La  vida en aquella pequeña villa pirenaica iba a dar un giro radical. La ganadería y la agricultura dejaron de ser la actividad principal y todo el pueblo empezó a volcarse en el turismo. El trabajo en el campo acabó pero Celia siguió trabajando cada día en una casa rural que comenzaron a regentar. Y a día de hoy asegura, que todo el empeño y esfuerzo que hizo para sacar adelante a su familia, se lo ha inculcado a sus hijos igual que su madre se lo inculcó a ella desde aquel baño que se dio en el lavadero del pueblo.

En las palabras de Celia al terminar de recordar su pasado transcienden diversas emociones. Por una parte, tristeza de recordar algunas de las peores experiencias de su vida. Por otra, añoranza por todos aquellos momentos que no volverán a ocurrir.
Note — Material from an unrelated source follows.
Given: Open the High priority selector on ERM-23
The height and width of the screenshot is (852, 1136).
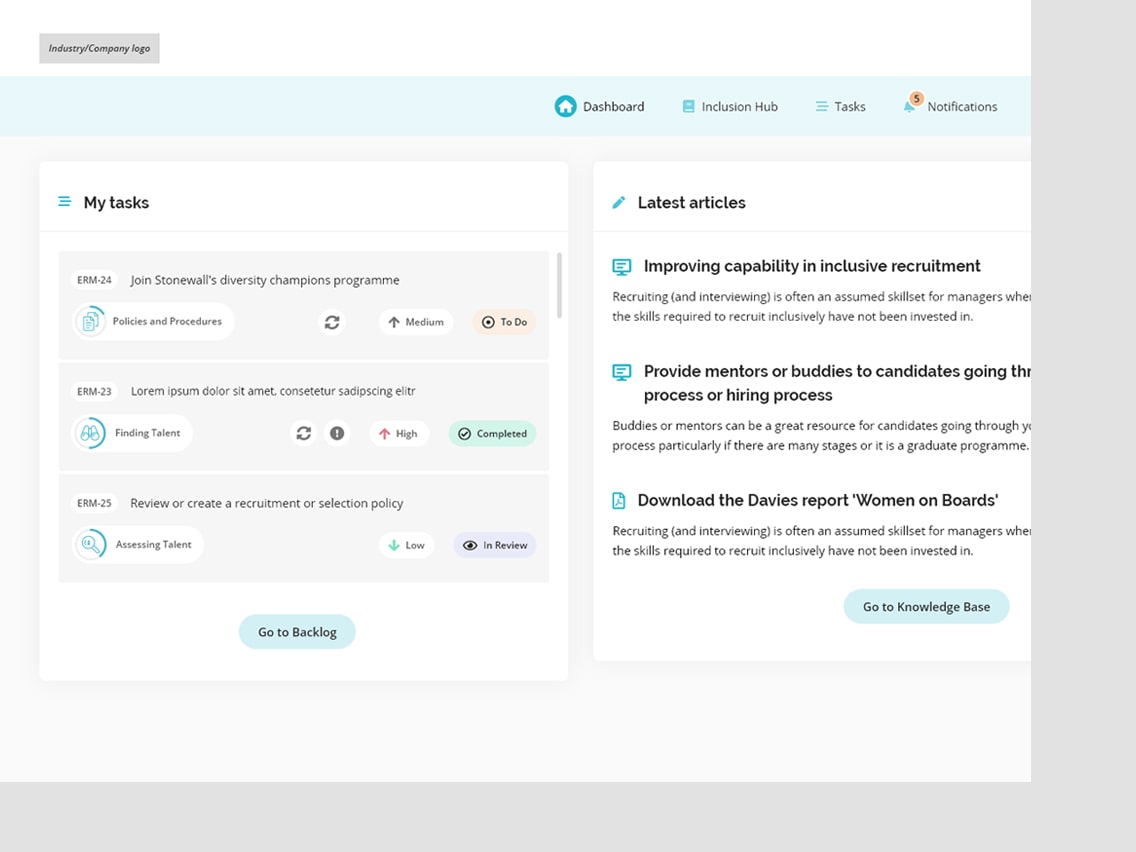Looking at the screenshot, I should click(x=398, y=433).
Pero, sobre todo, se nota satisfacción, no solo por sentir que pudo, como mujer, con todas las piedras de su camino, piedras que nadie merece pero que las circunstancias en las que te toca vivir te las van colocando, sino por la alegría de saber que aún sigue acordándose de muchas de esas anécdotas que aún la fuerza de la memoria las mantiene con vida.

En tiempos en los que la rutina nos absorbe, vivimos en automático sin retener muchos de los momentos que pasan ante nosotros. Y muchas veces, es bonito aprovechar para desempolvar el baúl de los recuerdos y que la mente vuelva a reconstruir todo aquello que nos hizo convertirnos en lo que somos ahora.